Being low grade, this variant does not express the higher MIB-1 indices [ percentage of immunoreactive tumor cells] or multiple chromosomal aberrations typically seen with higher-grade lesions.
But every tumor should be looked for pockets of high-grade changes.
Treatment of these juxtcortical tumors consists of wide resection and limb salvage when possible. Although low-grade, these tumors may recur locally with less than a wide resection margin, and dedifferentiation has been noted in cases with multiple local recurrences.
Among osteosarcomas, this variant carries the best prognosis.
However, wide margins may be difficult to achieve due to the vicinity of neurovascular structures.
Metastases in classic parosteal osteosarcoma are rare
Parosteal osteosarcoma that contains higher-grade dedifferentiated areas has a worse prognosis.
Periosteal osteosarcoma represents the second most common type of surface osteosarcoma. Its occurrence is similar to conventional osteosarcoma.

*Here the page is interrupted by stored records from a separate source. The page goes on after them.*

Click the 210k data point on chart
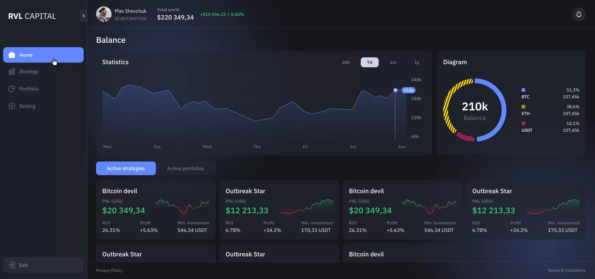This screenshot has height=279, width=595. coord(395,90)
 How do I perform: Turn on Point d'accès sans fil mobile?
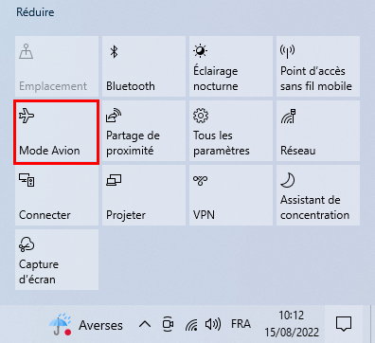[x=318, y=66]
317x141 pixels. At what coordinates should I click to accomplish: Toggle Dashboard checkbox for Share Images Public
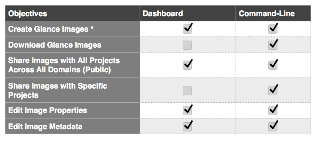pyautogui.click(x=187, y=65)
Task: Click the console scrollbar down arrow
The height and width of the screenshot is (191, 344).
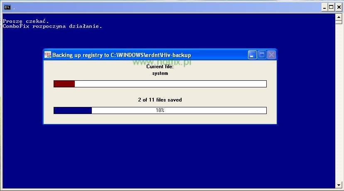Action: click(339, 185)
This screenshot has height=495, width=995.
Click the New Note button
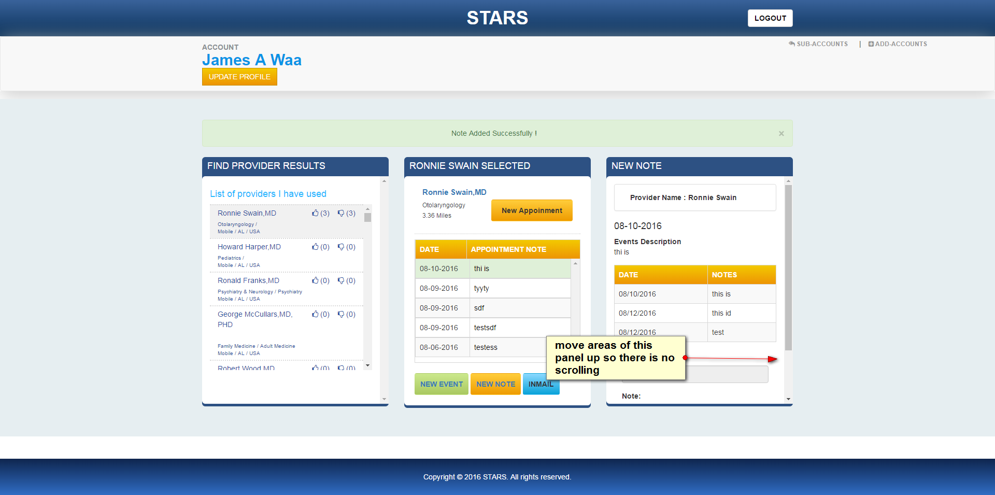click(x=495, y=384)
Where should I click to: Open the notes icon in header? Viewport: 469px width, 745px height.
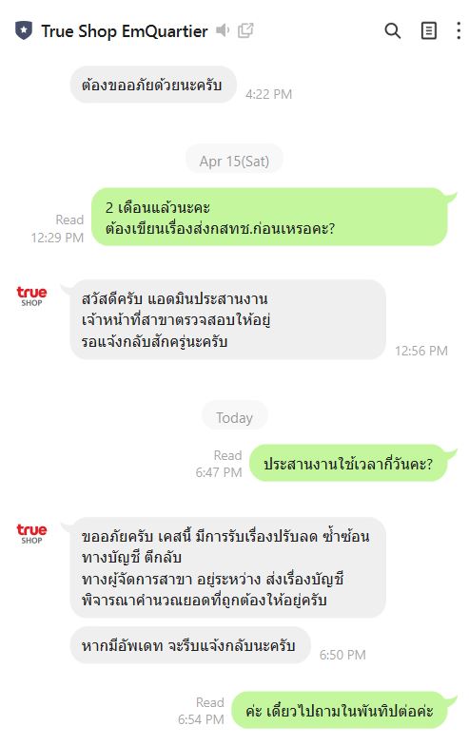[428, 30]
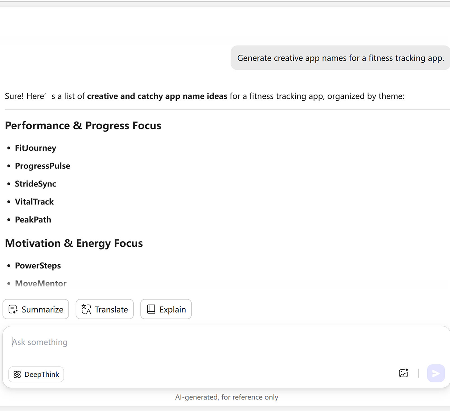The height and width of the screenshot is (411, 450).
Task: Click the "Performance & Progress Focus" heading
Action: tap(83, 126)
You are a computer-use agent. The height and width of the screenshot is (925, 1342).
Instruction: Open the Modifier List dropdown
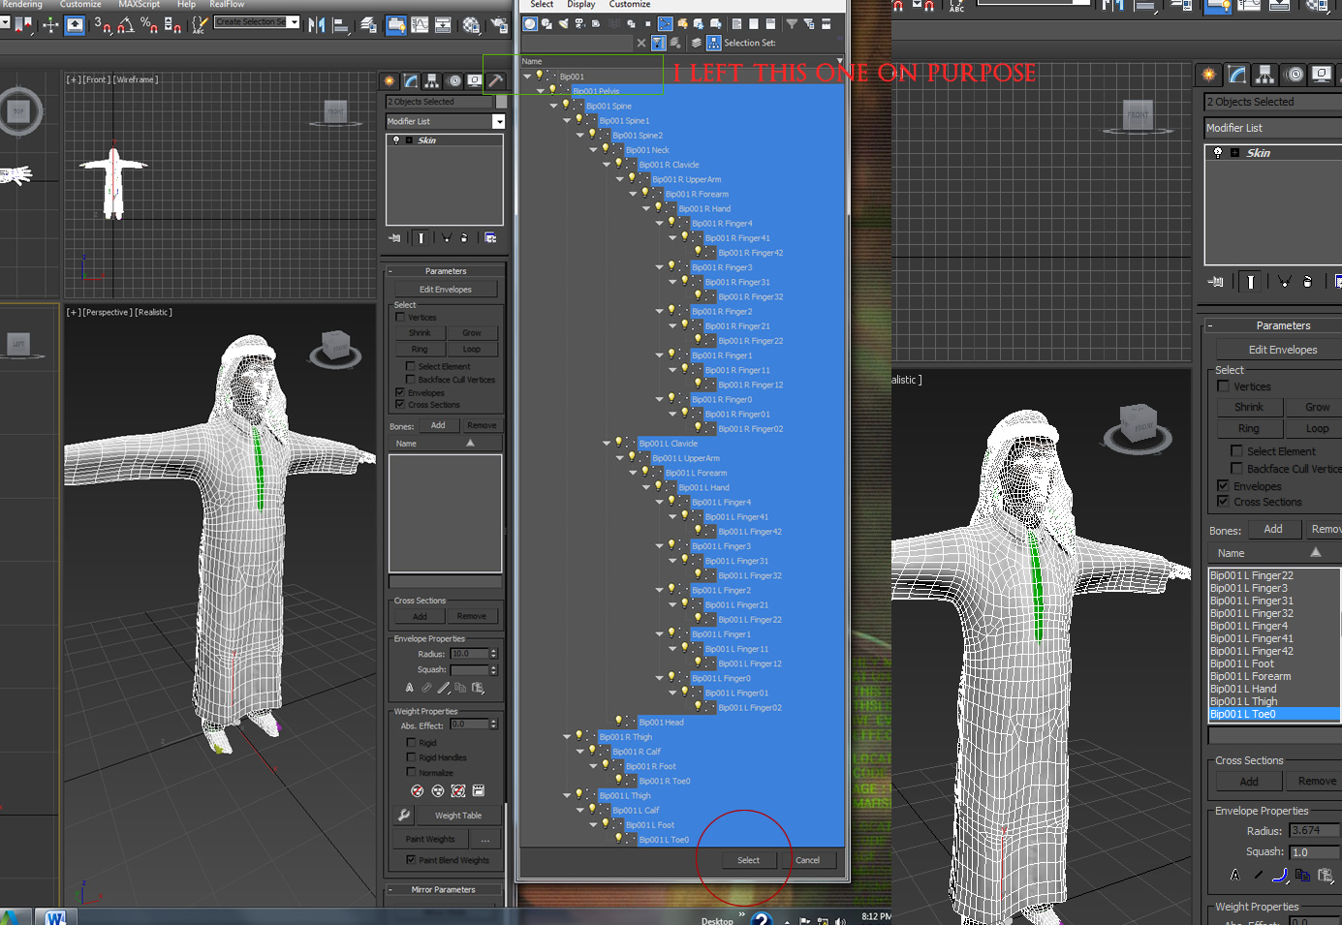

It is a purely cortical lesion, the thickened intact cortex is visible. It is high grade and does not go to medulla.
There is a male predilection has been noted.
Periosteal osteosarcoma most frequently is seen on the surface of the proximal tibia [compare with parosteal]. The patients present with a painful enlarged mass which has rapid clinical course.
X-rays show heterogeneous ossification. Radiolucent lesions are present in greater frequency than in parosteal osteosarcoma. Erosion or thickening of the underlying cortical bone may be noted.
Microscopically, the tumor is composed of moderately differentiated chondroblastic osteosarcoma. The spindle-cell component usually is of intermediate grade. Cartilage present within the tumor contributes to the lobulated appearance. However, the chondrocytes may show atypia [structural abnormalities of cells]
Treatment consists of wide surgical resection. This variant is reported to metastasize.
High-Grade Surface Osteosarcoma
It is the least common of the surface osteosarcomas. Most commonly, it affects people in the second or third decade
This variant is found more in the males.
Patients typically present with an enlarging painful mass and swelling. The natural course fo this tumor is shorter. Most of the patients present within 1-6 months. Just to compare, parosteal osteosarcoma takes about one year to present.
Midfemur or distal femur is the most common location. The tibial diaphysis is next in the list.
X-rays show a broad attachment to the cortex but there is no encircling of the cortex as seen in parosteal osteosarcoma. Involvement of the underlying cortex is seen as cortical erosion or thickening.
The lesion may be dense showing sunburst appearance or could be radiolucent.
Medullary involvement may be difficult to rule out. However, if there is substantial medullary involvement, the lesion is more likely to be conventional intramedullary osteosarcoma with extrabony extent.
The tumor is otherwise histologically identical to the conventional intramedullary form.
This tumor has the worst prognosis among the surface osteosarcomas and demands aggressive treatment.
Initial grade of the tumor, response to neoadjuvant chemotherapy, and the presence of local recurrence are prognostic factors.